Noting a presentation during the sponsor’s hearing, the PBAC agreed that it was plausible that there was a relationship between the surrogate measures reported and benefits in outcomes which are directly meaningful to the patient, although the nature of such a relationship was not presented in quantified manner. However, further to this and more importantly, the submission gave no basis to establish a quantitative or qualitative relationship between any changes in PTH levels or other biochemical markers reported for cinacalcet or any other intervention and any changes in ANY measure of clinically manifest disease. Thus, there was uncertainty over the extent to which cinacalcet-associated changes in the reported biochemical surrogate outcomes would translate into changes in outcomes such as bone fractures, cardiovascular events, quality of life, parathyroidectomies averted and mortality. The PBAC noted that surrogate outcomes which are arguably closer to these outcomes are not inclusive. In particular, preliminary bone turnover data were not conclusive. Although an excess of PTH causes bone disease, there was no evidence presented in the submission or during the hearing that lowering PTH reduced the rate of disease progression, let alone improved bone disease. The PBAC noted the impact of cinacalcet on the risk of adynamic bone disease has not been conclusively determined and considered there was a theoretical concern about reduced mineralisation increasing the risk of fracture. There were also no data on calcium deposition in the myocardium.

The PBAC noted that the TGA-approved Product Information also contained statements about the lack of demonstrated benefits in terms of impact on bone disease and quality of life.

The uncertainty in the cost-effectiveness analysis stemmed largely from the clinical uncertainty regarding the use of biochemical rather than directly patient-relevant outcomes. In the absence of quantified improvements in patient-relevant outcomes, the PBAC considered that it was difficult to judge the value of potential improvements in order for them to judge whether the clear incremental costs were justified. The PBAC noted that an economic model would have been helpful in making such judgements.

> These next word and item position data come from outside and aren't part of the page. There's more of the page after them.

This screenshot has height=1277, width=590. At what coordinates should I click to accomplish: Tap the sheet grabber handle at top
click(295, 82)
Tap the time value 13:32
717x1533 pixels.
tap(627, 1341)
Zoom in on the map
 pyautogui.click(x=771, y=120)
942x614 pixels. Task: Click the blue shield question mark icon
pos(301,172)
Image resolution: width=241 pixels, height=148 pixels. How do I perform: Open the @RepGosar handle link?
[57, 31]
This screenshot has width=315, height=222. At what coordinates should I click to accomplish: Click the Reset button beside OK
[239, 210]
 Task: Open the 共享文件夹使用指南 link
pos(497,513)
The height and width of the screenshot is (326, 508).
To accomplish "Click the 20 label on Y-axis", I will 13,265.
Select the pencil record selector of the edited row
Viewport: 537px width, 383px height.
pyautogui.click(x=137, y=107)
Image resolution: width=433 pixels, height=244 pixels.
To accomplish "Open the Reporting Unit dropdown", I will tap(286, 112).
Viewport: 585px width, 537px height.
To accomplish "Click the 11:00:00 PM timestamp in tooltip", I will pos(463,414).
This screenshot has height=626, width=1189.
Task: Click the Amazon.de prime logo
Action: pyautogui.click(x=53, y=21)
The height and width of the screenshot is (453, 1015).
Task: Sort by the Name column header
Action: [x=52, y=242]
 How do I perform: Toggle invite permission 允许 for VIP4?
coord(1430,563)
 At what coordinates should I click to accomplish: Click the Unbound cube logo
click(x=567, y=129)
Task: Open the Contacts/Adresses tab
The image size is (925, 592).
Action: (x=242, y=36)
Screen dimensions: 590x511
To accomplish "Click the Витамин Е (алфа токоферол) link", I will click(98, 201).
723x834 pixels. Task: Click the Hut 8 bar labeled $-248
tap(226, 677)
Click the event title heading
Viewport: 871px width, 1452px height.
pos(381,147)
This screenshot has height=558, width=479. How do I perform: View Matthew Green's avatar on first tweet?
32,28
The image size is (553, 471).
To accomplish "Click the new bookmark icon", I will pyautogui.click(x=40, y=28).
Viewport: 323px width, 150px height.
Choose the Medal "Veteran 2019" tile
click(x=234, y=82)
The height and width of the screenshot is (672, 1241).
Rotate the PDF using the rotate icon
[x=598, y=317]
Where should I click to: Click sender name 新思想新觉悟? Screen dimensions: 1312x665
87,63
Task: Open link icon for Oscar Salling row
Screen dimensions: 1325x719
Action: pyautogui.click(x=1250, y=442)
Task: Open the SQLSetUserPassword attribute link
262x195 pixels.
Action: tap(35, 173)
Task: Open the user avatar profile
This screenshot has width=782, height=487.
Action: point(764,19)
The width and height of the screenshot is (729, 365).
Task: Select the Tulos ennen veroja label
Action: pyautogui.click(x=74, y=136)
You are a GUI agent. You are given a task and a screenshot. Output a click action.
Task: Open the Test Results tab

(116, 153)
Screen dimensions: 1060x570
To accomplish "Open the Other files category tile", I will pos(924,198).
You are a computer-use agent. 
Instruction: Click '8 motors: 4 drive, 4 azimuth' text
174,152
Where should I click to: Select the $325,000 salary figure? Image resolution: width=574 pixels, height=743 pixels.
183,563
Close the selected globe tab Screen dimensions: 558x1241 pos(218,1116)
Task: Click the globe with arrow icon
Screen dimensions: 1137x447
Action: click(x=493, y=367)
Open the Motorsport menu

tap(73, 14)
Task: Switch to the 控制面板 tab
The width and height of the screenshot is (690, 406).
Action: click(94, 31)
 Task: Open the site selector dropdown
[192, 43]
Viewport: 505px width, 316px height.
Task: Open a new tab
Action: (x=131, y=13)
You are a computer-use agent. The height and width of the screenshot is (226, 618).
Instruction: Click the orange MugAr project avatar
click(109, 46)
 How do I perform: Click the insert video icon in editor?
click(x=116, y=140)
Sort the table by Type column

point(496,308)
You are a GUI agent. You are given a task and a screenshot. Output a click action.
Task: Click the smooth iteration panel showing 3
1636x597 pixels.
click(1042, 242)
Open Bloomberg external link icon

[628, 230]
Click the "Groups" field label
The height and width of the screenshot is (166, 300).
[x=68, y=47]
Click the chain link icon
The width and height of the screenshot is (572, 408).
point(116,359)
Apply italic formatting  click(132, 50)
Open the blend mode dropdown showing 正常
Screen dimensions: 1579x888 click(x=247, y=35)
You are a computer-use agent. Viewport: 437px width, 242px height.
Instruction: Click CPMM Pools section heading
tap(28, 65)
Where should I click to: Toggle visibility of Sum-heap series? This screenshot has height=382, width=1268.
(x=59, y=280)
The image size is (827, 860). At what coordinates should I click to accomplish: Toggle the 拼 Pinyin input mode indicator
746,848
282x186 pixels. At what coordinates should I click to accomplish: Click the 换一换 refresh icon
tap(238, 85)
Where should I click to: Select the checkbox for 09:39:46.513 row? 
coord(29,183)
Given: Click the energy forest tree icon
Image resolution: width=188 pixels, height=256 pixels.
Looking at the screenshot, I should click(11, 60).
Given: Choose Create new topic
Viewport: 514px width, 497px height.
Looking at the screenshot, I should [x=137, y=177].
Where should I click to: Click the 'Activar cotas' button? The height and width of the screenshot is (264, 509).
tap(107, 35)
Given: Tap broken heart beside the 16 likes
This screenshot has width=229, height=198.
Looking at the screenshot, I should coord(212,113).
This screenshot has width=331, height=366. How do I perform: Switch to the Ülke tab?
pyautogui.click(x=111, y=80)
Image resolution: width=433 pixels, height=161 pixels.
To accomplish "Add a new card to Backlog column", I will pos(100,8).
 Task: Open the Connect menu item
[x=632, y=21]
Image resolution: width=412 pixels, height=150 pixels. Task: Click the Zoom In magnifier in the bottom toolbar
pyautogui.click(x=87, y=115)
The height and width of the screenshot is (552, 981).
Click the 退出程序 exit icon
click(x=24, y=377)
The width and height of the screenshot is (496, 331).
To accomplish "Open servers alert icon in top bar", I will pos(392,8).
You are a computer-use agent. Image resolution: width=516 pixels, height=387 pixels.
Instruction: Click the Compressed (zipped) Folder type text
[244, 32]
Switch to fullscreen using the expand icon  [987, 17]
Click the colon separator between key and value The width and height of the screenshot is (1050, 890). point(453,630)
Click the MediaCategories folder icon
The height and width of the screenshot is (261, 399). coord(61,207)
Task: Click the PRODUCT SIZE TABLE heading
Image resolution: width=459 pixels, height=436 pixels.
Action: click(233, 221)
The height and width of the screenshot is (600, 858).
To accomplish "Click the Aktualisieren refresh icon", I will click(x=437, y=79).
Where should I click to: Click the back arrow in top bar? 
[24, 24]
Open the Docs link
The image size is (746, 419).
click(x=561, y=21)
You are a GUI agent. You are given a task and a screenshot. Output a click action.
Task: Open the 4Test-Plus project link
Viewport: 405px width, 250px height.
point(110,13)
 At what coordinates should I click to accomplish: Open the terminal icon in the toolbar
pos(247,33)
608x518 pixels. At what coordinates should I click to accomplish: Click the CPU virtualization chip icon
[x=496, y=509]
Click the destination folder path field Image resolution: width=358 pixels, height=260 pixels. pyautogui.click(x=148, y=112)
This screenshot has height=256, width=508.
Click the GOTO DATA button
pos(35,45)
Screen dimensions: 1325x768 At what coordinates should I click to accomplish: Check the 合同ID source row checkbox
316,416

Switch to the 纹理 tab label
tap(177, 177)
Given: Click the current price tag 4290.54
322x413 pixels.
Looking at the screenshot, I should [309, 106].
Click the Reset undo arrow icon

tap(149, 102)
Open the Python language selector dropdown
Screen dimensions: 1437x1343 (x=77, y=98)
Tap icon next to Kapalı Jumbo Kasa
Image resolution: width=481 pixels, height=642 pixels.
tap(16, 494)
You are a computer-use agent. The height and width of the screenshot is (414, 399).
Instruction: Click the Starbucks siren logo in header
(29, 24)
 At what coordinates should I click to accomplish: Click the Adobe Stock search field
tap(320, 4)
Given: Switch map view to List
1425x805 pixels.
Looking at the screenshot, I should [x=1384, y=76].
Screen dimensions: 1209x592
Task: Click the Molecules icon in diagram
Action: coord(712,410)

The PBAC thus rejected the submission because of uncertain extent of clinical benefit and the resultant uncertain, thus inadequately demonstrated, cost-effectiveness.

The PBAC recognised that it was unlikely that trials would be continued for a sufficient duration to detect benefits in outcomes which are directly meaningful to the patient and thus suggested that a meeting be held with renal physicians and the sponsor to examine ways in which any relationships between changes in the surrogate measures reported and changes in patient-relevant outcomes may be quantified in a re-submission.

13. Context for Decision

The PBAC helps decide whether and, if so, how medicines should be subsidised in Australia. It considers submissions in this context. A PBAC decision not to recommend listing or not to recommend changing a listing does not represent a final PBAC view about the merits of the medicine. A company can resubmit to the PBAC or seek independent review of the PBAC decision.

14. Sponsor’s Comment

The sponsor intends to work collaboratively with clinicians and the PBAC to find a way to move forward with reimbursement of cinacalcet.